### EXERCISE MATERIAL
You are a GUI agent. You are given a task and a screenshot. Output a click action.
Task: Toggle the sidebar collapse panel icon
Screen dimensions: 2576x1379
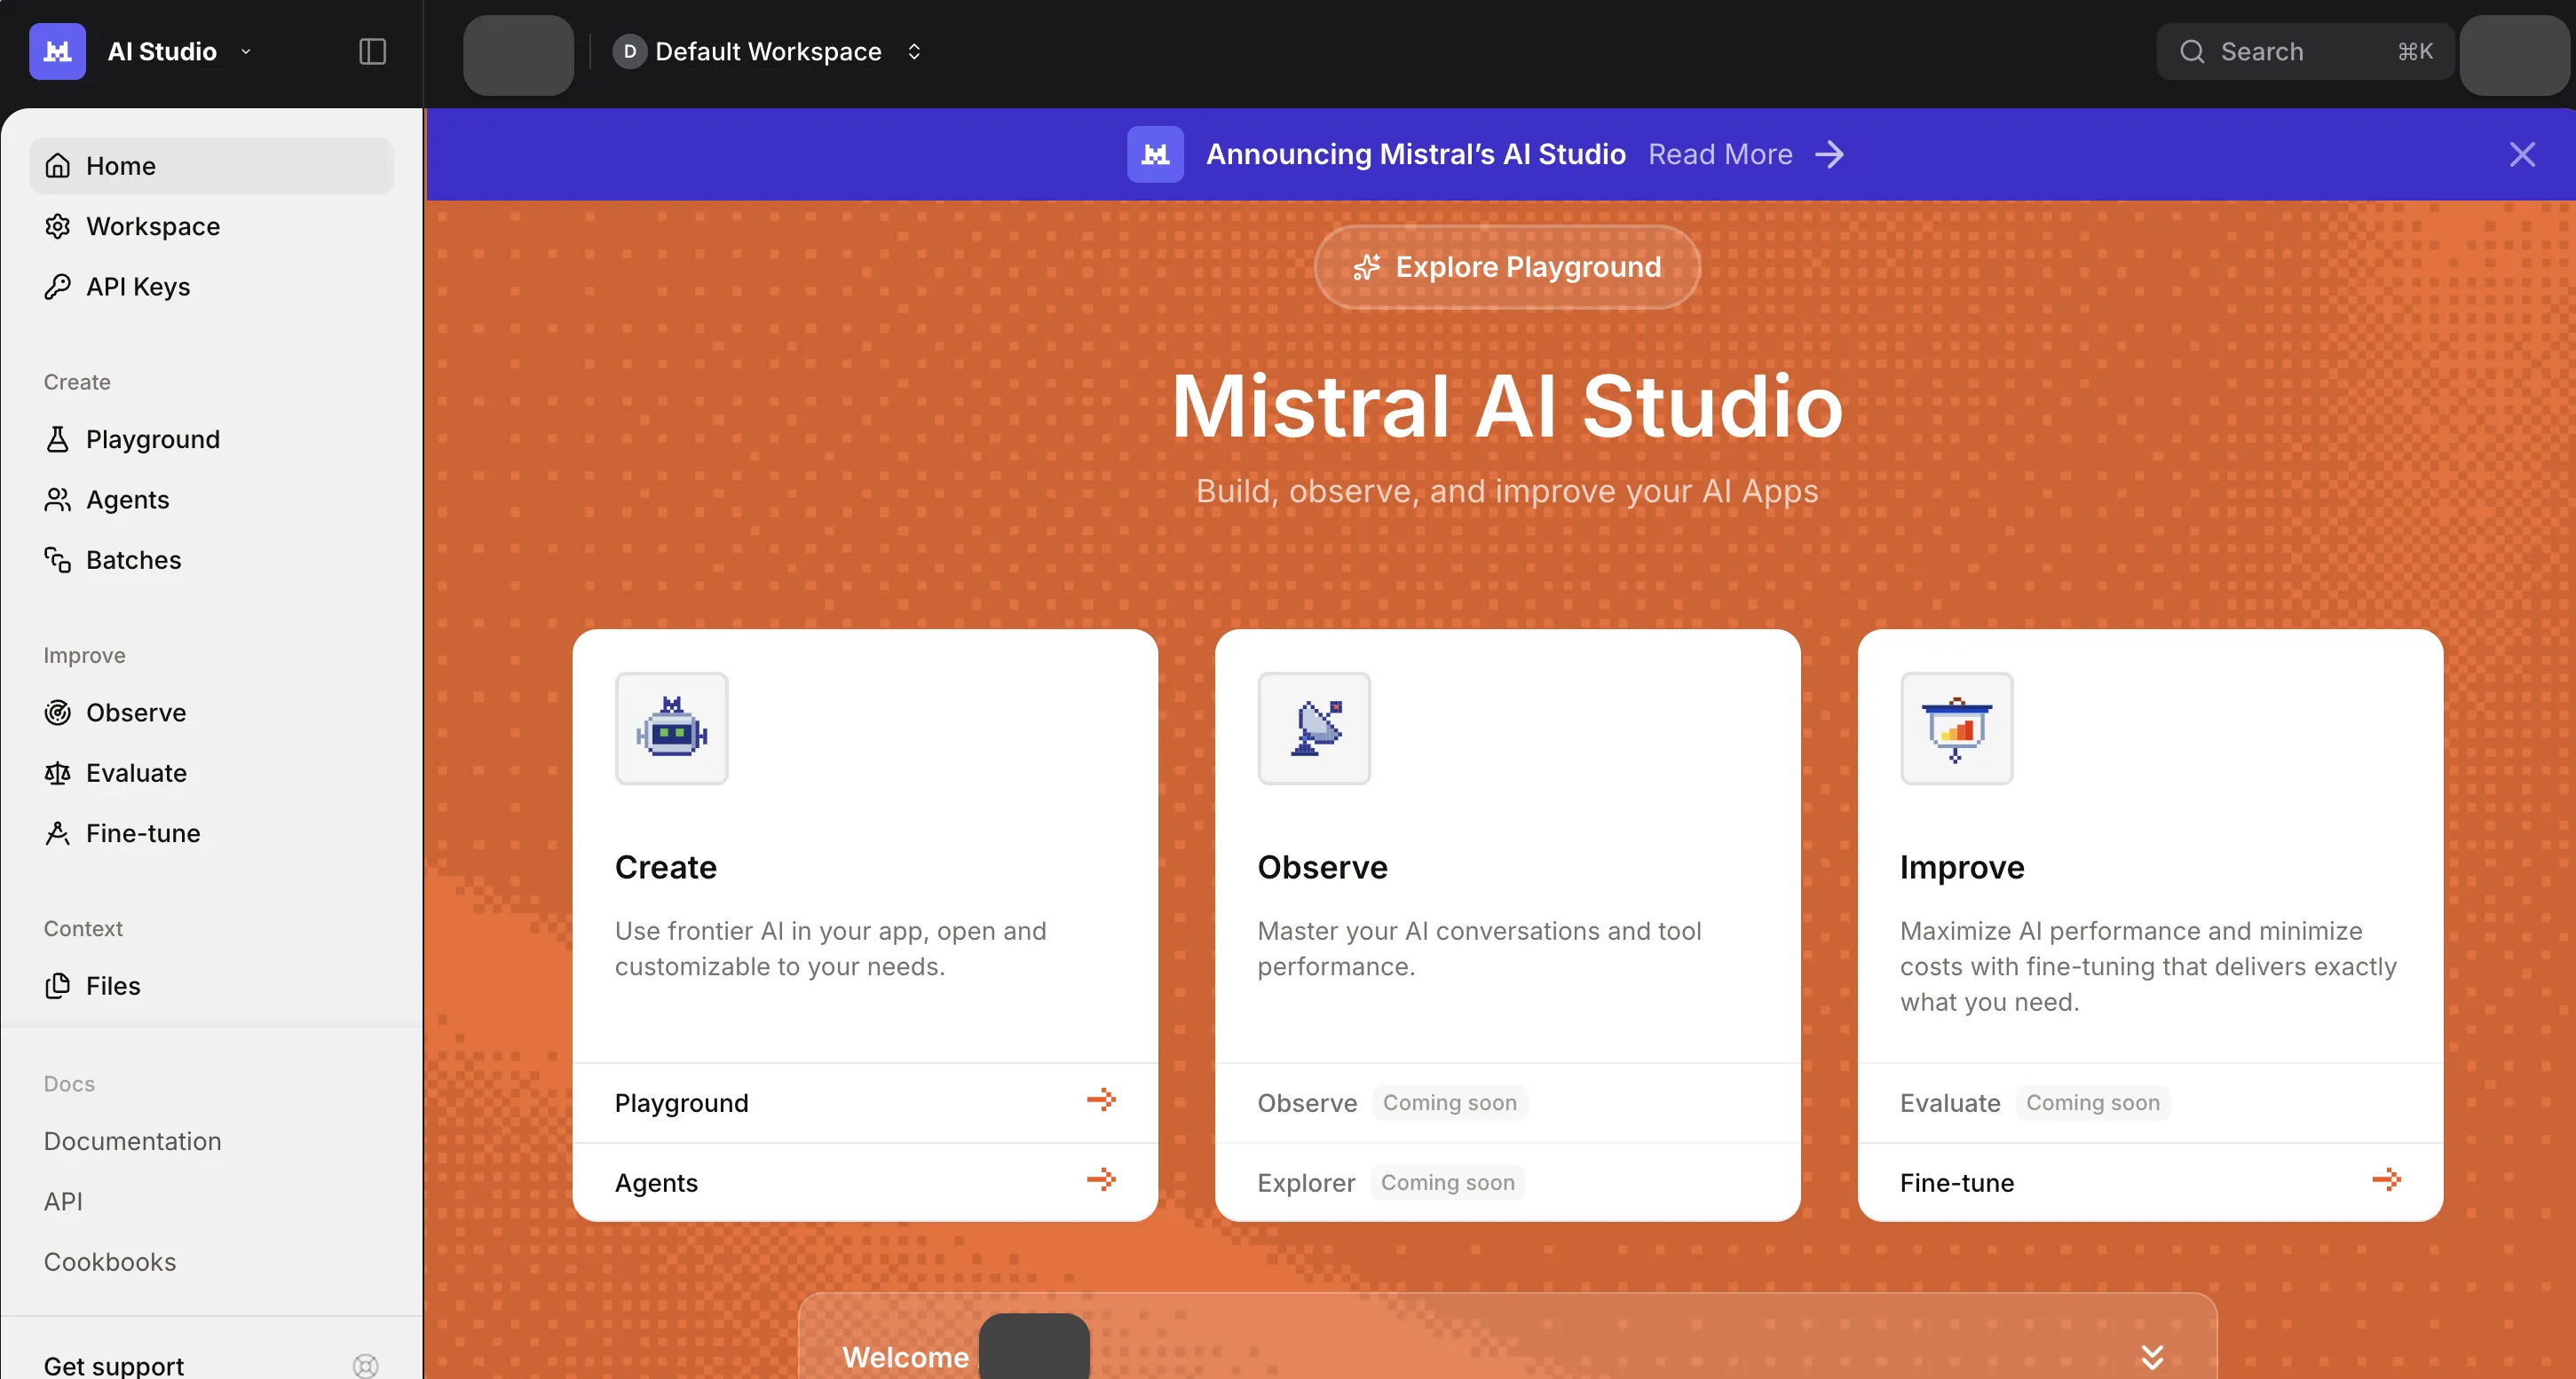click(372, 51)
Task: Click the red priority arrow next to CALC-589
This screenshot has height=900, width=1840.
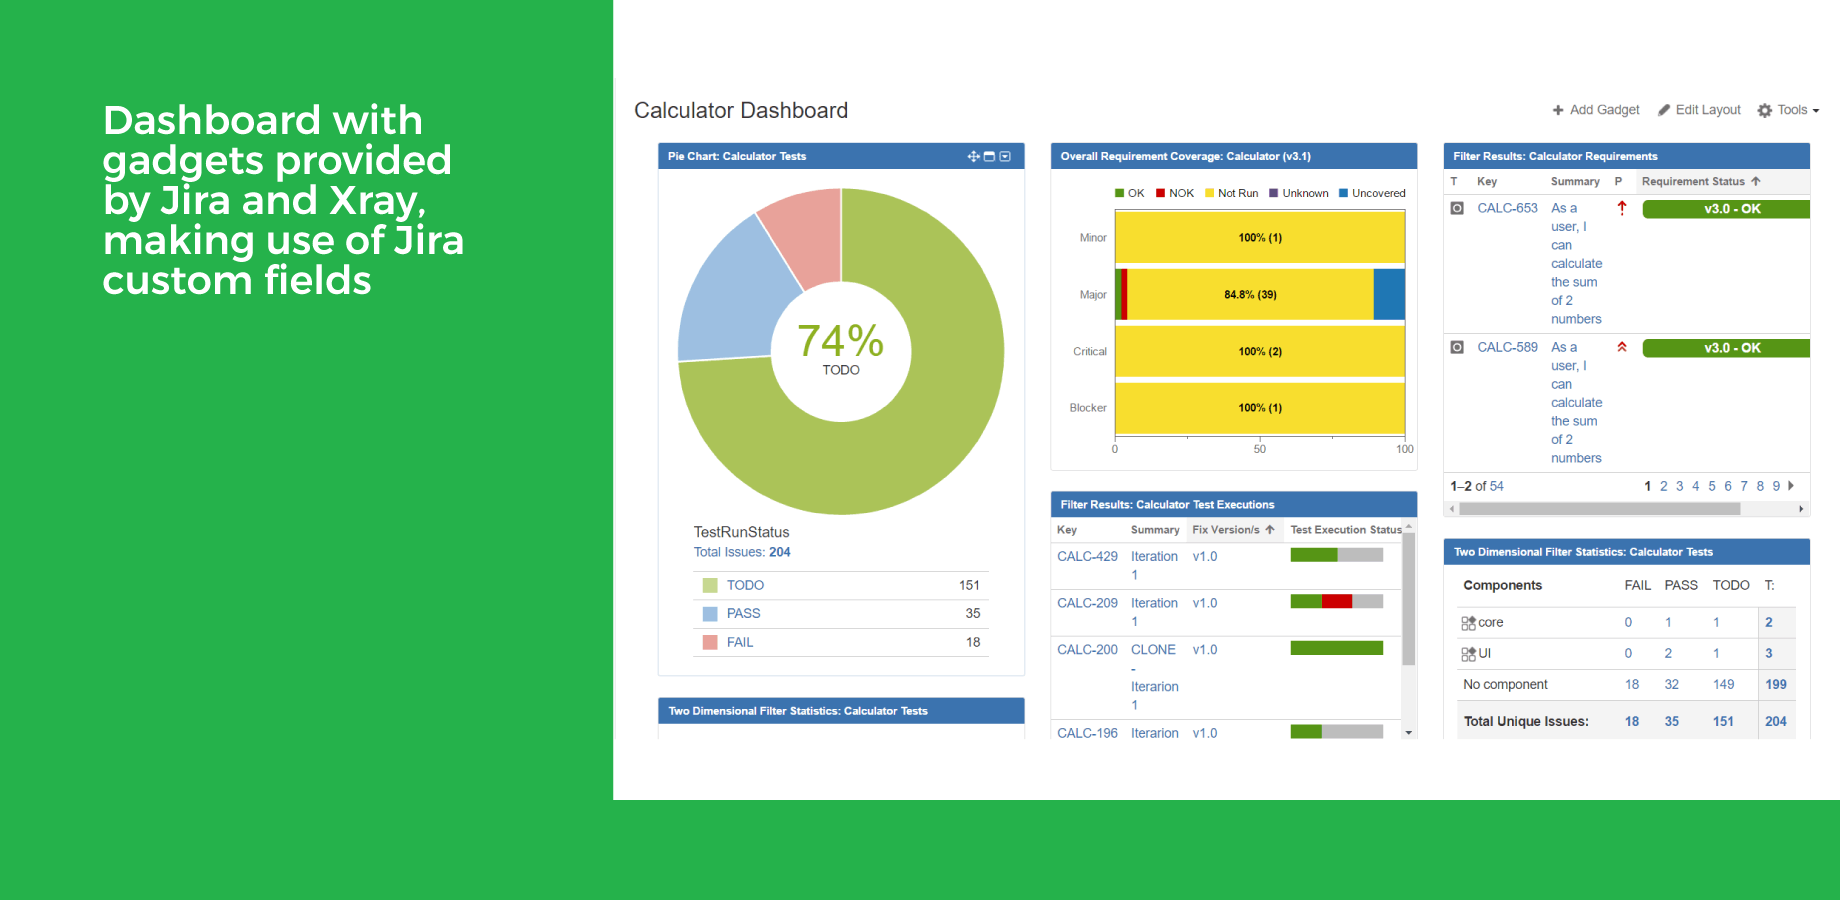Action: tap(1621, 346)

### TASK BRIEF
The entries above are to be copied exactly, with every picture left out.

### WRITTEN RESPONSE
You are a GUI agent. You are given a task and a screenshot. Output a click action.
Task: Toggle the sidebar collapse panel icon
Screen dimensions: 2576x1379
click(372, 51)
Task: Click the red priority arrow next to CALC-589
This screenshot has height=900, width=1840.
Action: tap(1621, 346)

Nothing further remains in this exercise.